Una casa sin cortinas rescata a Isabel del lugar secundario que volvió a ocupar con su silencio. La trae al presente poniéndola en el centro de un relato en el que, como antes, los demás hablan por ella. De allí sale una imagen que amenaza tener sus contradicciones –la consigna deslizada por Nilda Garré de que “criticar a Isabel es una forma de defender al peronismo” apenas es sostenida por un par de entrevistados-, pero que actúa desdoblando a la Isabel que fue presidenta de la que no lo fue. Si los cuestionamientos se centran en ese par de años que ejerció la presidencia –“Ni ella ni su entorno podían gobernar” dice Carlos Corach- la construcción de la otra Isabel, la que permaneció lejos de las luces públicas es la que intenta desmontar la mitología. La Isabel que fue bailarina en Panamá y que “cabaretera no fue nunca, tuvo una vida digna”, según su apoderado. La que en la década del 60 fue la enviada de Perón para dialogar con los dirigentes en la Argentina –en lo que tal vez sea el momento más relevante y menos conocido que explora el documental. La que soportó los años de prisión primero en Bariloche y luego en la residencia de San Vicente. La que se fue a España a vivir en silencio, solo interrumpido por alguna ocasional vuelta al país. La que el director del documental intenta recuperar sabiendo que, como dice en algún momento, cada vez que se acerca, siente que está más lejos de Isabel.

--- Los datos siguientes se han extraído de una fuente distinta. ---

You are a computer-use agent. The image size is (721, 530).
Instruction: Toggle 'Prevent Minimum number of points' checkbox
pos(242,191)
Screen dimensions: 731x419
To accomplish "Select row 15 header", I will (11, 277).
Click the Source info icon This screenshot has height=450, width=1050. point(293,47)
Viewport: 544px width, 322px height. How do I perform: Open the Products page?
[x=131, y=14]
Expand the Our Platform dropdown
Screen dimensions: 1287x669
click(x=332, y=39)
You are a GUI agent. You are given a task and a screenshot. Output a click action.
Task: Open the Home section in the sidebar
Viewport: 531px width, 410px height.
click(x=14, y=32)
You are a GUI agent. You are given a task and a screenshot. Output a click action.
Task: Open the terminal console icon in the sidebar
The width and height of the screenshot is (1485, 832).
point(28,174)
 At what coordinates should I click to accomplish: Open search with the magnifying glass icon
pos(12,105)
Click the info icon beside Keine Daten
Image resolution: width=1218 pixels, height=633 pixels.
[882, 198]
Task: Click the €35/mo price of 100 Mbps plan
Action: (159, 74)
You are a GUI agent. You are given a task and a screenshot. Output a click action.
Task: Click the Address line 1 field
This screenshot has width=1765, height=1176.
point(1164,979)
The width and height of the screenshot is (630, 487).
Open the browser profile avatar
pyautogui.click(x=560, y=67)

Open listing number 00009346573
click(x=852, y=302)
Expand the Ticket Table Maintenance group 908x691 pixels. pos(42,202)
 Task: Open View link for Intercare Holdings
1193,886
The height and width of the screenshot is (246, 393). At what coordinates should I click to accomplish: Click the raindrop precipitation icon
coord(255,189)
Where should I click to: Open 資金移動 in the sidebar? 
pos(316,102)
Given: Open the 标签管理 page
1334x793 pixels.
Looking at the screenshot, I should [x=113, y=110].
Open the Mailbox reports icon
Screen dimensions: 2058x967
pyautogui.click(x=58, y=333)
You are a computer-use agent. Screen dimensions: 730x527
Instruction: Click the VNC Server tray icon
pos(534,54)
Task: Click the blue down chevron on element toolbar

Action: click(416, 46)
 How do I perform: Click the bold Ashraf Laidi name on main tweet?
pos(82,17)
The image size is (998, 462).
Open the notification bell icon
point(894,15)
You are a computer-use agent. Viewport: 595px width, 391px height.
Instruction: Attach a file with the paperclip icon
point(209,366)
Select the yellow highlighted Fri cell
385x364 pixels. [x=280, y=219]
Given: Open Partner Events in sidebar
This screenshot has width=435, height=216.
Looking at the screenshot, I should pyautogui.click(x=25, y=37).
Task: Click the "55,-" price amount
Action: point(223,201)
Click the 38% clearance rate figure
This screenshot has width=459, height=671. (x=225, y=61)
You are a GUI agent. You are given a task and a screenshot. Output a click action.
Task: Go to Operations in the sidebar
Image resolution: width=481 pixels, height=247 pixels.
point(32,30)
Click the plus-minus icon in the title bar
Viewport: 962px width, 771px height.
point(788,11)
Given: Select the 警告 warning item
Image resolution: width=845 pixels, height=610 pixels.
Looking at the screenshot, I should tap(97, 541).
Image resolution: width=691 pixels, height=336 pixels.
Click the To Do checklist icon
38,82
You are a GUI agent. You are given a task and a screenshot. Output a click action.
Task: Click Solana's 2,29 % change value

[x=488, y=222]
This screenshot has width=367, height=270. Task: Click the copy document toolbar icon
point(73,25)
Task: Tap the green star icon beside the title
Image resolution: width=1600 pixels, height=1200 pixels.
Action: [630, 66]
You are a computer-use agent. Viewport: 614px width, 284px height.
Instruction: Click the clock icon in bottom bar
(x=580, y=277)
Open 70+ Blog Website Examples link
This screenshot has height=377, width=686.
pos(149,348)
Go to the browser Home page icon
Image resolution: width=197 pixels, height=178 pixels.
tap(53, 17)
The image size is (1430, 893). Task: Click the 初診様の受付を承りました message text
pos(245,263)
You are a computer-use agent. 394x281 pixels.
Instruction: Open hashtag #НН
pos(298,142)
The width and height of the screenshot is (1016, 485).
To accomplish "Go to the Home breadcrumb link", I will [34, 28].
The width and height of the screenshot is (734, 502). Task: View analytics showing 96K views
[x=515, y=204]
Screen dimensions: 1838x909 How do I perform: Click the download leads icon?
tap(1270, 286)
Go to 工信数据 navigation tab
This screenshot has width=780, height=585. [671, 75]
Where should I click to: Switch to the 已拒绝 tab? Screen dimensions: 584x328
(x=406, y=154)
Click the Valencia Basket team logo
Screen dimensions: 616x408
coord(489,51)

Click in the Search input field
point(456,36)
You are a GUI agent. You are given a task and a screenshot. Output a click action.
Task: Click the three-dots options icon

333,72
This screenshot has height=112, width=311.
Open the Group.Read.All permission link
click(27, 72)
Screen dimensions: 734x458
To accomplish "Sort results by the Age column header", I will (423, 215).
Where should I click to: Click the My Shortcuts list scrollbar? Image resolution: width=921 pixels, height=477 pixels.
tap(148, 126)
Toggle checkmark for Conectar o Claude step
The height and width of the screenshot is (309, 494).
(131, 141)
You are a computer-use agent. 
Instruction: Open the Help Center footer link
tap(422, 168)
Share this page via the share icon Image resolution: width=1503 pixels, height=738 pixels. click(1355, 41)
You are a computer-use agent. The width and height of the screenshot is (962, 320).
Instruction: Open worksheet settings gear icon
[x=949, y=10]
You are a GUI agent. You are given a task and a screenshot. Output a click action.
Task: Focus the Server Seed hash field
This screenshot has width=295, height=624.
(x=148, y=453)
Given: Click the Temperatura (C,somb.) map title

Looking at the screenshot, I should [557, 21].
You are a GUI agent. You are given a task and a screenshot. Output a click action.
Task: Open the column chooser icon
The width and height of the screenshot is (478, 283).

El logro mayor de Una casa sin cortinas es contar una historia con la consciencia de que es una empresa destinada al fracaso. Un enigma que no puede resolverse porque solo puede ser revelado por la palabra de quien ha decidido retirarse del personaje público para volver a ser la persona privada. Y que por lo tanto, permanecerá como al comienzo de la película, como un enigma. Para que en el final, esa imposibilidad la devuelva al lugar secundario del que no puede ser arrancada. Es en el taller del escultor donde la naturaleza de Isabel vuelve a revelarse. La única posibilidad de representarla es en un busto: una imagen fría, de un personaje al que hasta al escultor le costó delinear. Y silenciosa. Pero también, una más entre las figuras del taller. Una réplica puesta en lo alto, cubierta de polvo, lejos de la mirada. Y en un segundo plano, opacada por la figura deportiva del Chapa Suñé.
Calificación: 7.5/10
Una casa sin cortinas: El enigma Isabel Perón (Argentina, 2021). Dirección: Julián Troksberg. Guion: Julián Troksberg, Omar Ester. Fotografía: Luciano Zito. Montaje: Omar Ester. Duración: 91 minutos. Disponible en Flow.